- PROBLEM REQUIREMENTS -
Could you filter the data below down to the lines that hold the word "size"?

Collected data:

◇ ◇ ◇

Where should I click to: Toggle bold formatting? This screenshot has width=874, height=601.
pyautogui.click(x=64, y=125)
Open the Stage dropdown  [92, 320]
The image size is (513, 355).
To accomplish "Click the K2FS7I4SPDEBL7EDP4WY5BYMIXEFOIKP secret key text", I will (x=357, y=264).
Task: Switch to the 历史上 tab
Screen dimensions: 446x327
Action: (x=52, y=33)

◇ ◇ ◇

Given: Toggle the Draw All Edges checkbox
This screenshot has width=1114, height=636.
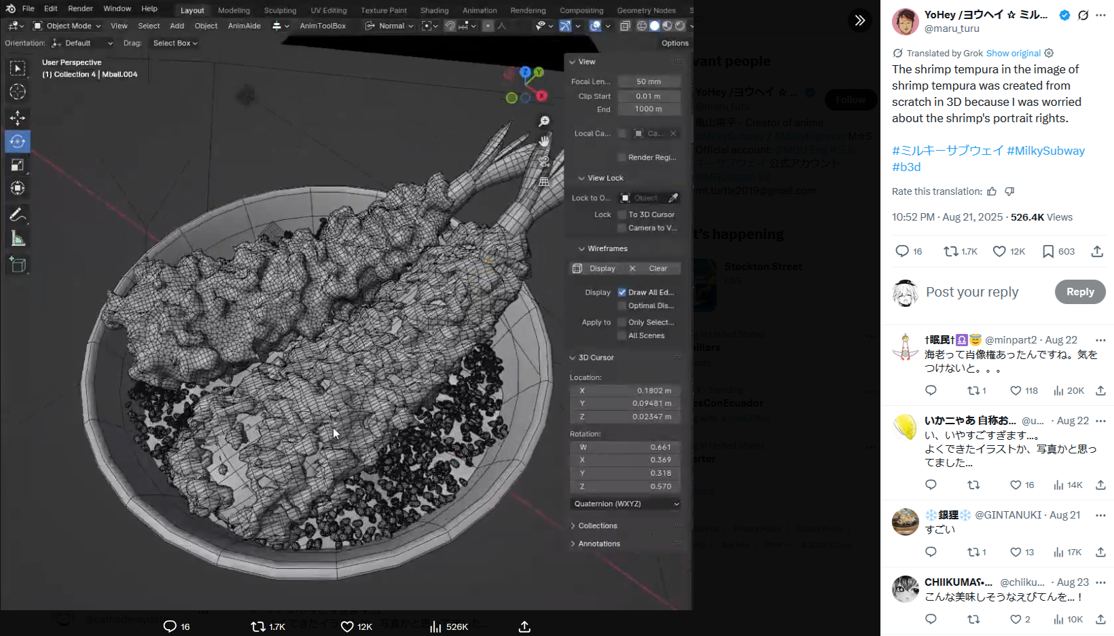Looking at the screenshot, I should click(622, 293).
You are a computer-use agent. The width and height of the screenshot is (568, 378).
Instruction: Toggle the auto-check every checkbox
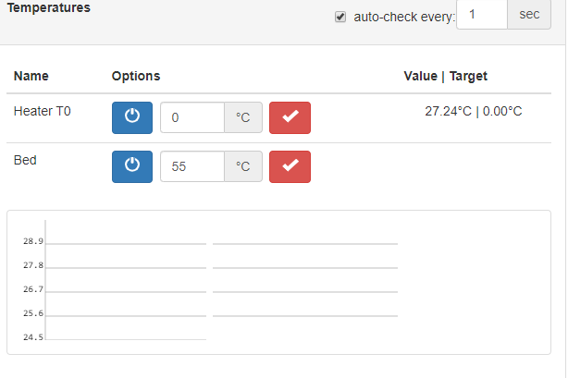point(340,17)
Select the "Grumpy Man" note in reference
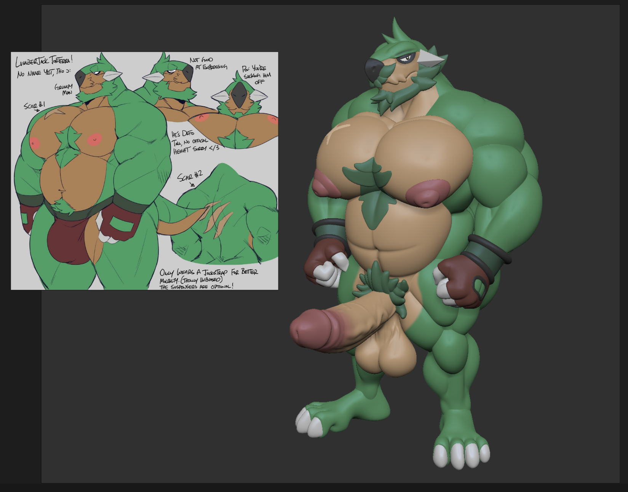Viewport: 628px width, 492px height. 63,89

◇ ◇ ◇

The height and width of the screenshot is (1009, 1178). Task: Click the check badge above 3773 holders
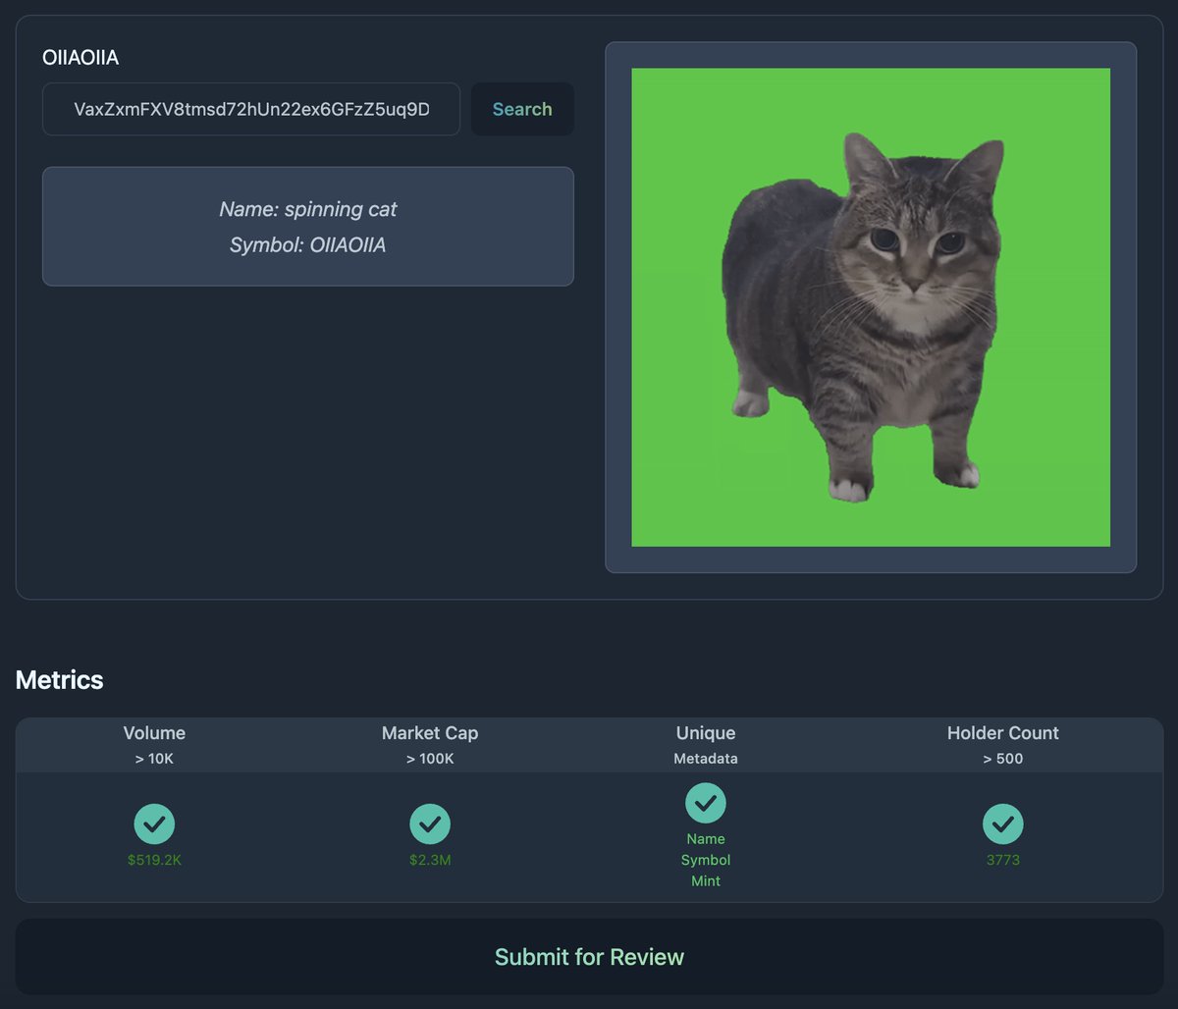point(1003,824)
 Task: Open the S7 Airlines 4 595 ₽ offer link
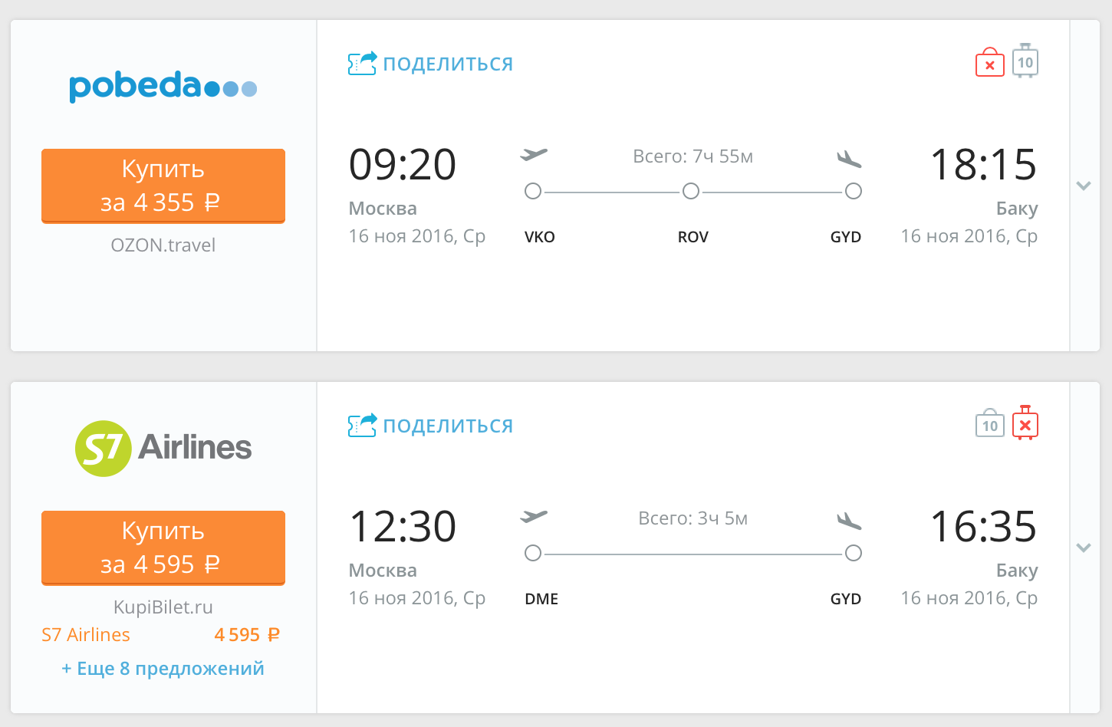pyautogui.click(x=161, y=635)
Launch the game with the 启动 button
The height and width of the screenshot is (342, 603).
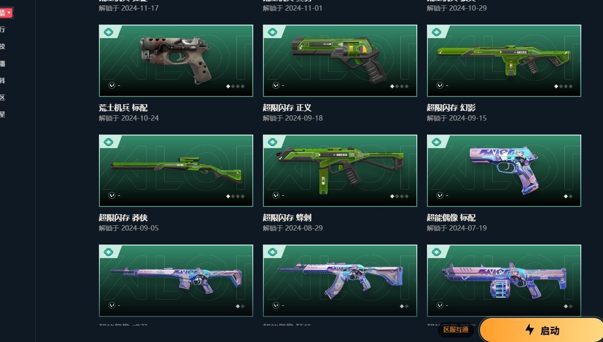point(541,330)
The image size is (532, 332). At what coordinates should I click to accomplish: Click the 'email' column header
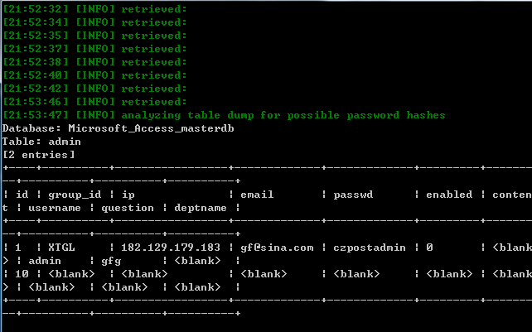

◇ ◇ ◇

- RESULT FOR THIS TASK -
The image size is (513, 355).
The image size is (532, 332). At what coordinates should I click to accomplish: Click the 'email' column header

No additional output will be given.